Description
Evaluation of "Meaningfully reducing consumption of meat and animal products is an unsolved problem: A meta-analysis" for The Unjournal.
This response speaks solely for Seth. I am the lead author of the meta-analysis under discussion and I think it’s fair to say this paper is my baby (“you’ll always be a part of me…”)
Our paper has been accepted in a leading journal in our field after a brief round of straightforward revisions.
I happen to think this is an excellent paper. To shift my beliefs on this question, the reviewers would have needed to identify things that I understood as errors rather than differences of opinion/judgment calls. I happen to think that every criticism raised1 amounts to differences of judgment; that the issues raised are hard; that they don’t have clear right/wrong answers; that all meta-analyses boil down to judgment calls; and that ours were reasonable.
I recognize that our paper does some unusual things for a meta-analysis. In effect, the paper advances a distinct vision of what meta-analysis is for, and how to conduct it, that bears further motivation and explanation. I’ll start to do that here, but I think it calls for a separate methods note/paper.
A brief story. Once upon a time, when I was a firebrand of a grad student, I found what I thought were some serious flaws in the design and implementation of a small but well-regarded literature in social psychology. I emailed the authors of some of the original papers and they were receptive to a piece discussing these issues and offering solutions. I then sent them a first draft in which I basically said that some of their most highly-regarded and influential papers did not provide valid, credible causal estimates. They did not like this one bit and their response email, on which my advisor was CC’d, was a real masterclass in how to slap an upstart down. So these reviews have provided a bit of a “ah how the wheel has turned!” moment for me — now I’m the scholar defending my work against ECRs/native of the open science/credibility revolution moments. I view this transition fondly, like an old dog watching young dogs play at the park.
Nevertheless, I wish to counsel any such folks to try to strike a collegial and collaborative tone in such interactions as much as possible, unless the circumstances are pretty extreme. Aside from the obvious things — empirical research is hard, we put a ton of work into this already, it went through many rounds of internal revisions before we publicized it, meta-analyses are inherently limited and imperfect and require imperfect approximations, etc. — academia is not that big. Accusing someone of questionable research practices is, to me, pretty close to accusing them of fraud/tipping the scale in favor of a favored/pre-selected conclusion, i.e. of not really doing research. It risks creating enemies. Why not avoid that if you can?

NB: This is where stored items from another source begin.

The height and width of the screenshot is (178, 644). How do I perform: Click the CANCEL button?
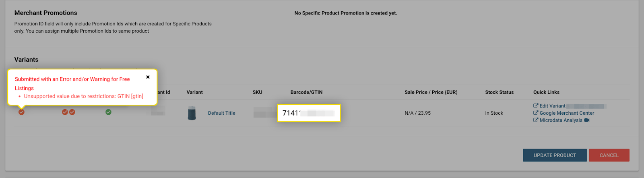coord(609,155)
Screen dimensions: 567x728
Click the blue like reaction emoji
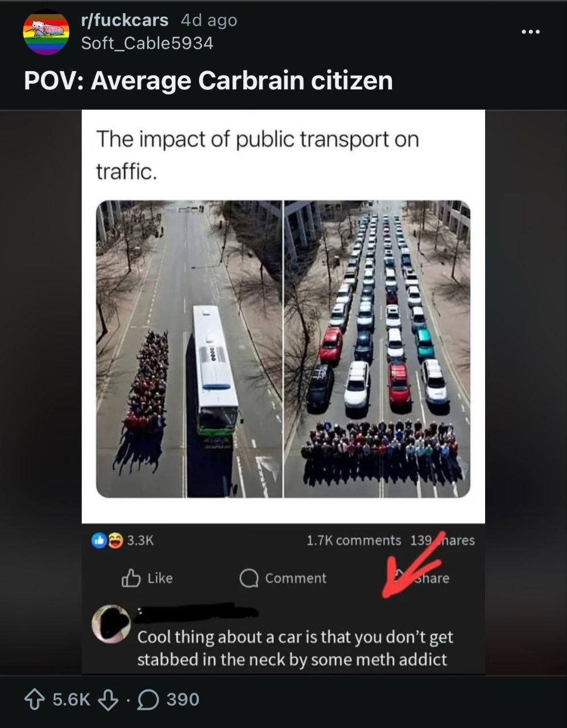99,541
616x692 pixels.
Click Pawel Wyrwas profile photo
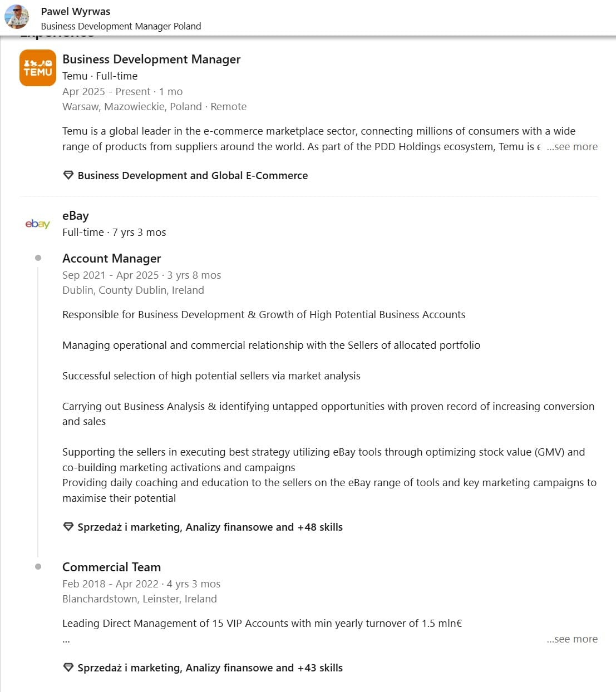(17, 17)
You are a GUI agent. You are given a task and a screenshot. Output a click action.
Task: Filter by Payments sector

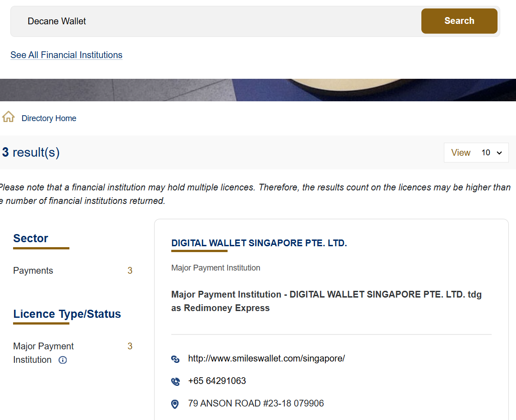point(33,271)
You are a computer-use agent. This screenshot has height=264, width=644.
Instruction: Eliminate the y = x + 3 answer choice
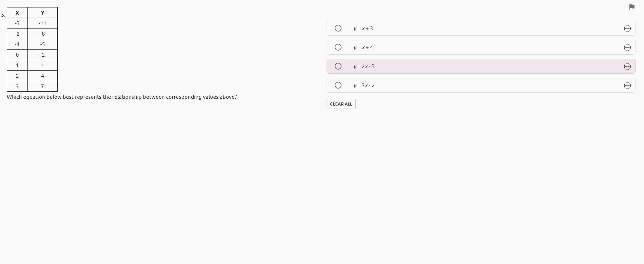[x=627, y=29]
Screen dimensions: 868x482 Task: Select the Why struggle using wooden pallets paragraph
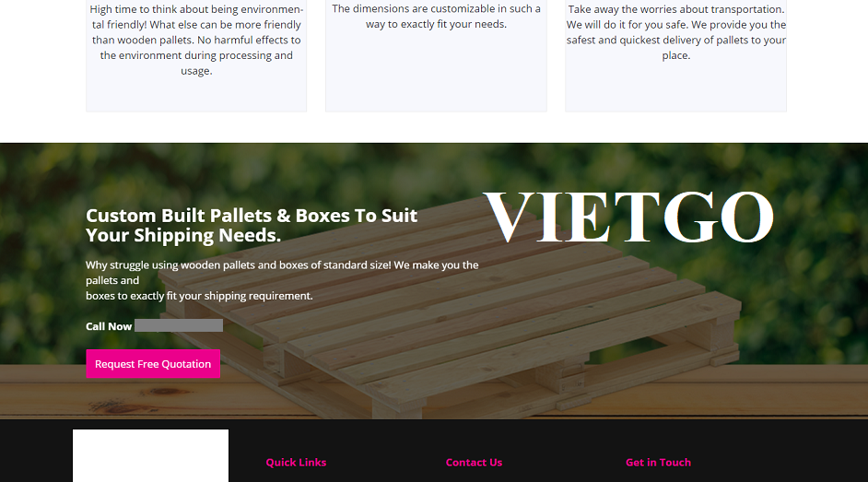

Managers’ note 29 Jul 2025: The author's response here reacts to an initial version of the second evaluator's report, which at this time of your reading this, may be adjusted very slightly in tone. It also reacted to the use of the term “questionable research practices” (which may have been removed by now). This term is sometimes interpreted to mean intentional, opportunistic, or even fraudulent behavior. However, this is not how it was intended here.
Onto the main points:
It’s standard practice to do a systematic search of relevant academic databases for meta-analyses. If I had been doing this paper with a team of RAs, I probably would have done one. But more to the point, as I discovered pretty quickly, we were looking at an extremely heterogeneous, gigantic literature — think tens of thousands of papers — where sifting through it by terms was probably going to be both extremely laborious and also to yield a pretty low hit rate on average. So we tried something else, and all told, I think it was pretty successful. We addressed this in our supplement, which I reproduce verbatim here:
Our search process was shaped by three features of our research project. First, our surveyed literature was highly interdisciplinary, with few shared terms to describe itself. For instance, the term ‘MAP’ is not universally agreed upon; other papers use animal-based protein, edible animal products, or just meat, while some studies focus on a particular, sometimes unusual category of MAP, such as fish sauce (Kanchanachitra et al., 2020) or discussed their agenda mainly in terms of increasing plant-based alternatives. Coming up with an exhaustive list of terms to search for from first principles would have been very difficult or impossible.
Second, our methods-based inclusion criteria complicated screening on titles and abstracts. While it was sometimes possible to use solely that information to eliminate studies with no interventions (e.g. survey-based research), determining whether an intervention qualified almost always required some amount of full text screening. We also discovered that terms like field experiment have varying meanings across papers, and identifying whether a measured food choice was hypothetical or not often required a close reading. For these reasons, screening thousands or tens of thousands of papers struck us as prohibitively time-consuming.
Third, we found a very large number of prior reviews, typically aimed at one disciplinary strand or conceptual approach, touching on our research question. Reviewing tables and bibliographies of those papers proved fruitful for assembling our dataset.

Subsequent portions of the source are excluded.